When I need to sit down and just think, reading does it for me. Any kind of book, any style (though I ADORE 1st person classics). Reading about people who lived before me and finding patterns and similarities between individuals who lived 100, 200, 300 years ago and now gives me hope for the future. And because all writers have a bit of narcissism to them, I don’t mind telling a few tales about what I’ve been through. (In moderation; I really do hate talking about myself. I’d rather the work speak for it’s damn self, that’s why I write it down.)

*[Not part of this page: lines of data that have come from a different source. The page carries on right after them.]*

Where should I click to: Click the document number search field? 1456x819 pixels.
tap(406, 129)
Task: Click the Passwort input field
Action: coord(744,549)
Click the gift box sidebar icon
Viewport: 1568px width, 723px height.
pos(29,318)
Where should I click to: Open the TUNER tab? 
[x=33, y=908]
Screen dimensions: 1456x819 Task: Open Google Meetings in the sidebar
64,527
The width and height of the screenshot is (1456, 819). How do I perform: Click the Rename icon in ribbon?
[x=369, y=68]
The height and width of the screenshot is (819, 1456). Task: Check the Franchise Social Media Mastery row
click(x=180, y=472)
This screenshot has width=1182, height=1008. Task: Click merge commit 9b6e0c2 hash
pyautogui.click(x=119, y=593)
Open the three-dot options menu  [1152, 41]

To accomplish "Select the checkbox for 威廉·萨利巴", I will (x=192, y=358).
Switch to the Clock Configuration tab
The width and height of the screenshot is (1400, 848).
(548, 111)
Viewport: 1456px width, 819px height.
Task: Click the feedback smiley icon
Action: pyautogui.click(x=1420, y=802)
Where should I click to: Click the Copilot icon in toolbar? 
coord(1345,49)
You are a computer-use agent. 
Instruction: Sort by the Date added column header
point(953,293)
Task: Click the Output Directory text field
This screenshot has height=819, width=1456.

Most of my non-fiction has been about parenting or Paganism and my findings on my own journey. It’s where I got my true start. People kept asking me for advice and were so pleased, it was suggested that I write some of it out. From there I had a small column with the St. Louis Examiner and just kept going.
I love delving into new topics and exploring my own hidden depths. So when I saw a call for submissions to write something about a teacher who inspired me I figured I’d take a crack at it. It was for the Chicken Soup for the Soul series, and like always, the odds were not in my favor. (They never are for any writers-unless you’re Neil Gaiman or something)
I went all in. Got super personal and dug up the most important story of all. the crown jewel of publishing. Okay maybe I’m over exaggerating a bit (Writers never exaggerate, we just make things more fun). The thing is, with non-fiction you have to be as accurate as possible. I sat down and literally typed up a memory I had been carrying for over 16 years. I don’t cry easily anymore, but there were tears.
The only reason I ever wish to publish non-fiction, especially the kind like this story, is to give anyone who may be in a similar situation a little insight. To help in any way I can. I’ve been through some shit and I survived. It could have been worse, but the point is that if I can make it, so can others.
I almost always longhand my fiction, but non-fiction needs a separate process. For me typing is the most mundane, difficult, draining hell that chains one to a desk, but it’s necessary to help squeeze the absolute untainted truth out of yourself.
I did not change names because this story is very short and I am somewhat against name changing in non-fiction. To give a real person a fictitious name seems asinine if you are accurately portraying the events which took place. But it’s somewhat dangerous. haha
Lucky for me, I doubt there will be issues with this bit of inspiration because it is an uplifting story about my most influential teacher. (Fingers crossed because I probably just jinxed it. ) And the story got accepted!
Unfortunately there are instances, or situations mentioned that are painful and involve others. I do not name my abusive x-boyfriend, but he is mentioned, nor did I write this story without careful consideration of the effect it would have on my family. My sister is my go to when I need to make sure that I am not playing the victim or whining too much. haha She lived through most everything with me and I trust her judgement.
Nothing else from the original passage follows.